I’m planning a funeral for my house. I know, another woo-woo Boulder thing, but I’ve been thinking about it ever since the house burned down. I’ve been picturing a gathering of friends up there in my meadow, where we eat and drink, and talk about the good times we had in my wonderful mountain home. We’ll put flowers around the land, and dance on the foundation.  Then we’ll tie some prayer flags in the trees and give our blessings to the land to help it heal. I know, pretty woo-woo.

But I’m Irish, after all, and we are rather fond of making a party out of death. When my younger brother died, my father read a quote called, “Life is a Party,” at his funeral, and then later when my father died, my Irish priest uncle, Father Peter Carey, gave a eulogy about my dad and brother and grandparents “mixing drinks in Heaven.”  Jesus, Mary and Joseph.  Like I said, we Irish like to party, even in our grief.

I think Americans in general are lacking in ritual, another reason for the funeral for my house.  We like to move on, to look forward, to get on with it. We don’t wail at funerals, we don’t wear black for a year when someone dies, we think it’s morbid to fill our homes with photos of dead loved ones.  We give people about three months to “get over it,” and then expect them to be their Old Self again. Our Old Self – when will people realize there is no such thing?

It is six months since the fire, and the grief is no longer fresh, but it is strong, and lingering. As my mother said, “Honey, each day you’ll reach for something that isn’t there.” And she is so right.  The other day I was talking to a friend who said she’d never seen Mel Brooks’ movie, Young Frankenstein. I said, “Seriously? That’s a great movie! I’ll lend it to you… Oh, wait…” Then we both looked at each other, silent and crestfallen.  I didn’t have cable up at my house, but I loved watching movies and had over 300 of them.  I used to hunt through bins when I was traveling, looking for bargains, classics, hard-to-find Indie films. The 50th Anniversary edition of Gone With the Wind. French films.  Everything Mel Brooks ever made. They are now, as friend said, “melted.” (She said she got tired of the term “burned up” and prefers “melted.”) Sizzle, splat, poof. A lifetime of collecting, gone.

These days we have Netflix, and Hulu, and a bunch of places to watch movies on line, but it’s not the same. It’s like the difference between an e-book and a real book.  You can touch the cover, read words on real paper, and there is something soothing about that. As the world converts more and more to digital, how do we preserve what’s “real” –  those things that don’t disappear when the power goes out or the internet fails?

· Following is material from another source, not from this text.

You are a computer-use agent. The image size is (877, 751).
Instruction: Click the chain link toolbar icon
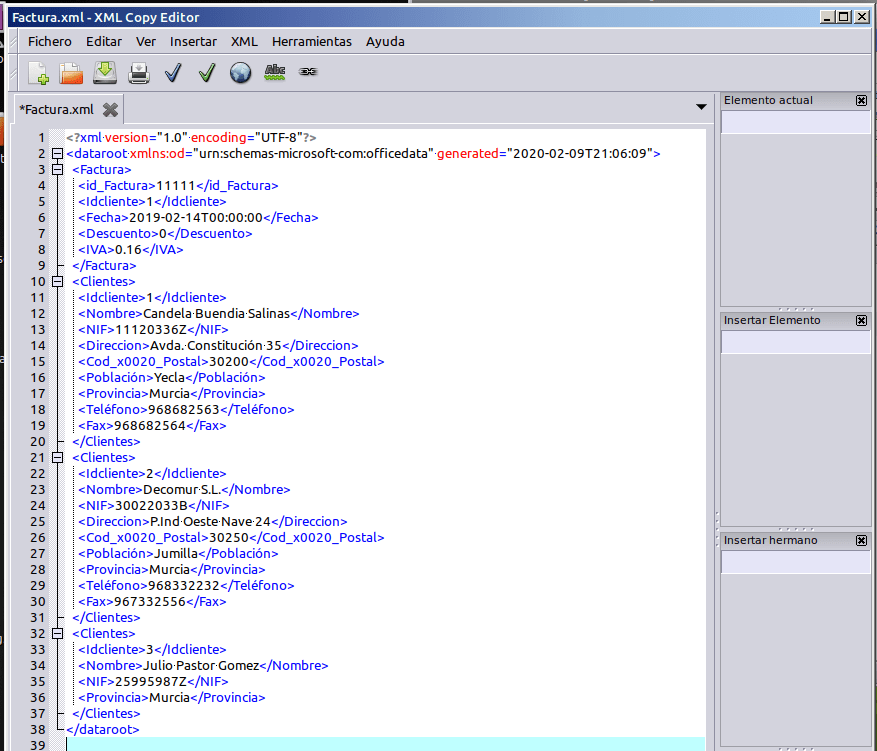(x=308, y=72)
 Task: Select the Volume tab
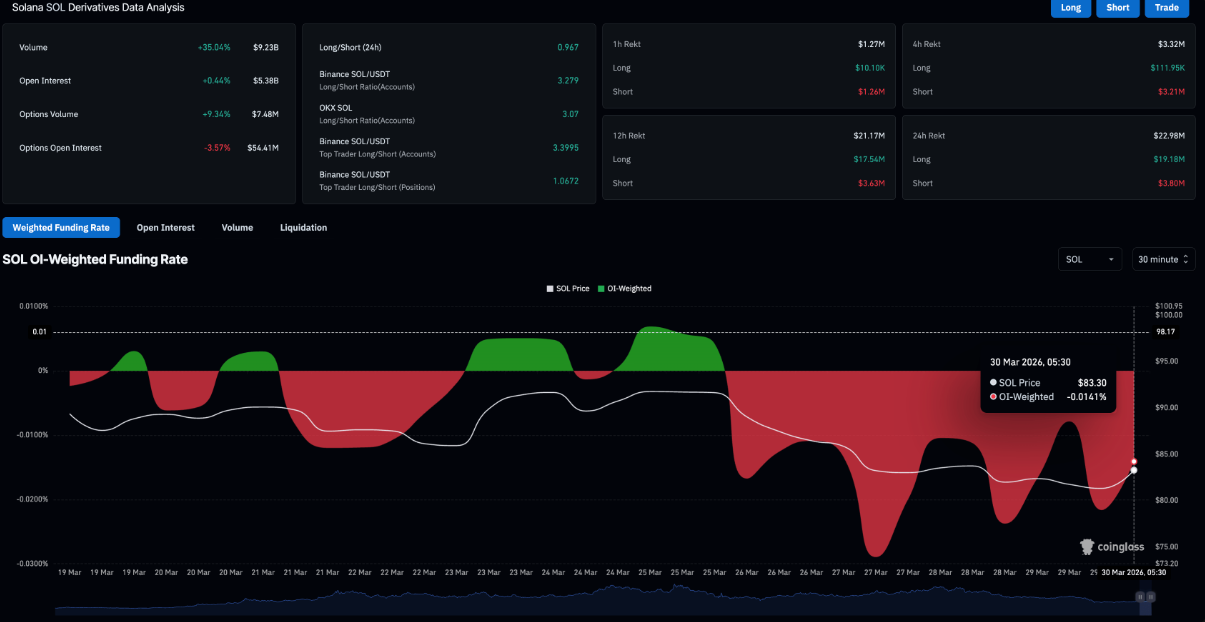[x=237, y=227]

In my new house, I probably won’t even have room for a movie collection, and who has the time to replace it?  The years I spent combing through bins at Blockbuster and small, independent video stores are a thing of the past. I will most likely get on the digital bandwagon, and stream movies, or rent them, and sadly join the 21st century. I may not even buy a DVD player; we’ll see. It’s just another change in this great Sea of Change since the fire.

So I will have a funeral for my house, even though the foundation was condemned and torn up (yes, the metaphor is not lost on me,) because of the excessive heat. Even though right now it’s just a patch of dirt on a burned mountainside, some day it will be my new home. And it is still my Beloved Land. Because I’m Irish, you know, and we are just a wee bit attached to our Land. (“Land, Lassie. Always hold on to the Land!”)

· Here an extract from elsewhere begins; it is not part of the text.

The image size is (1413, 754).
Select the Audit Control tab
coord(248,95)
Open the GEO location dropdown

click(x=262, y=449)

The land endures, and I endure, and my friends and I will bless each other, and put flowers on the grave site of my old house, and envision the new. The Buddhists tie prayer flags at sacred sites to invoke healing, strength, and good fortune, and we will do just that. And in a year or so, when the flags are in tatters, and the prayers are sent out into the world, like wishes on the wind, I will have a new home.

Happy Saint Patrick’s Day to You and Yours, and Céad Míle Fáilte (A Hundred Thousand Welcomes.)

Andi O’Conor
(Feisty Irish Fire Survivor)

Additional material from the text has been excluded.